====== DATA FOR THE TASK ======

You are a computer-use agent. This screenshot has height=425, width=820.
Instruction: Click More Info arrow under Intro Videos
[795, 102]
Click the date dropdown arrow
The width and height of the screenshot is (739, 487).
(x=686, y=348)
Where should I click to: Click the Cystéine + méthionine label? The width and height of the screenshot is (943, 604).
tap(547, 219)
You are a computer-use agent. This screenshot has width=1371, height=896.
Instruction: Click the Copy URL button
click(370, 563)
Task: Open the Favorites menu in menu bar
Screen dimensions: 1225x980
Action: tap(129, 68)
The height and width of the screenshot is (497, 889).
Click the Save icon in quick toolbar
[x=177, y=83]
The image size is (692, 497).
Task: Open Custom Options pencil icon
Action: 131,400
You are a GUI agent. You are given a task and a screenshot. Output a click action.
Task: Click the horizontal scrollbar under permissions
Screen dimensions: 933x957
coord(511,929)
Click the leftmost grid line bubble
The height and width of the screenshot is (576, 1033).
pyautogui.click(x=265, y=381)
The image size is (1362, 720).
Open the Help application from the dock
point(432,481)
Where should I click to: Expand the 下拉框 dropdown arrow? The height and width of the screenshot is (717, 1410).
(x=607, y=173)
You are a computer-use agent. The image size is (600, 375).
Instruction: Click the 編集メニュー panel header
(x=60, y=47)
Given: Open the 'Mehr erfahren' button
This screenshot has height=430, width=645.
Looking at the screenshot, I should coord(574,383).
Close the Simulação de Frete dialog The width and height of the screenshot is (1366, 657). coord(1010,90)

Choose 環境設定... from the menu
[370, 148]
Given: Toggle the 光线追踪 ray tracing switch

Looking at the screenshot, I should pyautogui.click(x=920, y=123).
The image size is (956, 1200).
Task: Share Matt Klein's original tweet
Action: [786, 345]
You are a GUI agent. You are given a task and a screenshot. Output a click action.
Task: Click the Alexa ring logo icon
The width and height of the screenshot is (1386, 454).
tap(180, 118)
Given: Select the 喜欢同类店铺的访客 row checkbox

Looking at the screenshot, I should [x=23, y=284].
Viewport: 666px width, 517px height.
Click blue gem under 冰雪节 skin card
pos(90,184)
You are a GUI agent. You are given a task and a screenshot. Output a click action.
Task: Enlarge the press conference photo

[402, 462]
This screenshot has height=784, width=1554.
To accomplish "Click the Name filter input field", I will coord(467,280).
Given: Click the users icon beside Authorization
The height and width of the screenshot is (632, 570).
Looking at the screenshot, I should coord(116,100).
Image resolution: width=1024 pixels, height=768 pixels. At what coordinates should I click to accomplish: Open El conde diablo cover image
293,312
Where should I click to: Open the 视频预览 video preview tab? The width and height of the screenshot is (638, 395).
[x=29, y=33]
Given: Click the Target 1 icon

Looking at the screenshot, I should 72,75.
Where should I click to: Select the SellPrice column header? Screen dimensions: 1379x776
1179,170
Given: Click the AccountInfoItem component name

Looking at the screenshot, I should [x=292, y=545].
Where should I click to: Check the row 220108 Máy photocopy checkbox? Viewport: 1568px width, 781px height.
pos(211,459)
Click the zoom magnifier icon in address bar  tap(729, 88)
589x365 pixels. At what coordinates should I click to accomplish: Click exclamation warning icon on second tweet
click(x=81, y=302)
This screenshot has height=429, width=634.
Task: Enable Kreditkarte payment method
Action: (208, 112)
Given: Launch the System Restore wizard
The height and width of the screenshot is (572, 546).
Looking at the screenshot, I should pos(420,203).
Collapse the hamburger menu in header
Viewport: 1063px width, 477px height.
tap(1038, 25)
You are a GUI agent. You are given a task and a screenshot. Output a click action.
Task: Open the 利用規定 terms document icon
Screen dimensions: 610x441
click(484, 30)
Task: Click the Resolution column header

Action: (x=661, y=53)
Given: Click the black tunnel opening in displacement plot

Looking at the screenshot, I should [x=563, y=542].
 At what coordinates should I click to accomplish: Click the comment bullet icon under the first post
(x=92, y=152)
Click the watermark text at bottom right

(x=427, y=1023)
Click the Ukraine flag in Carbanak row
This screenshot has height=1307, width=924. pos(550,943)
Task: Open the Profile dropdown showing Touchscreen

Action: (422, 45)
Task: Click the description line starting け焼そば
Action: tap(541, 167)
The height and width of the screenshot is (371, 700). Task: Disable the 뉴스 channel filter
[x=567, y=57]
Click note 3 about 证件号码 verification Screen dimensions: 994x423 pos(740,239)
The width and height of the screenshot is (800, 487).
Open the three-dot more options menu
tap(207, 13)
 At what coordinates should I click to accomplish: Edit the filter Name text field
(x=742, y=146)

======

→ **ASSIGNMENT**
Produce only the lines from the line containing "589x365 pixels. At" through the line containing "Collapse the hamburger menu in header", inclusive of both, exactly as they stand in the entries above.

→ **RESPONSE**
589x365 pixels. At what coordinates should I click to accomplish: Click exclamation warning icon on second tweet
click(x=81, y=302)
This screenshot has height=429, width=634.
Task: Enable Kreditkarte payment method
Action: (208, 112)
Given: Launch the System Restore wizard
The height and width of the screenshot is (572, 546).
Looking at the screenshot, I should pos(420,203).
Collapse the hamburger menu in header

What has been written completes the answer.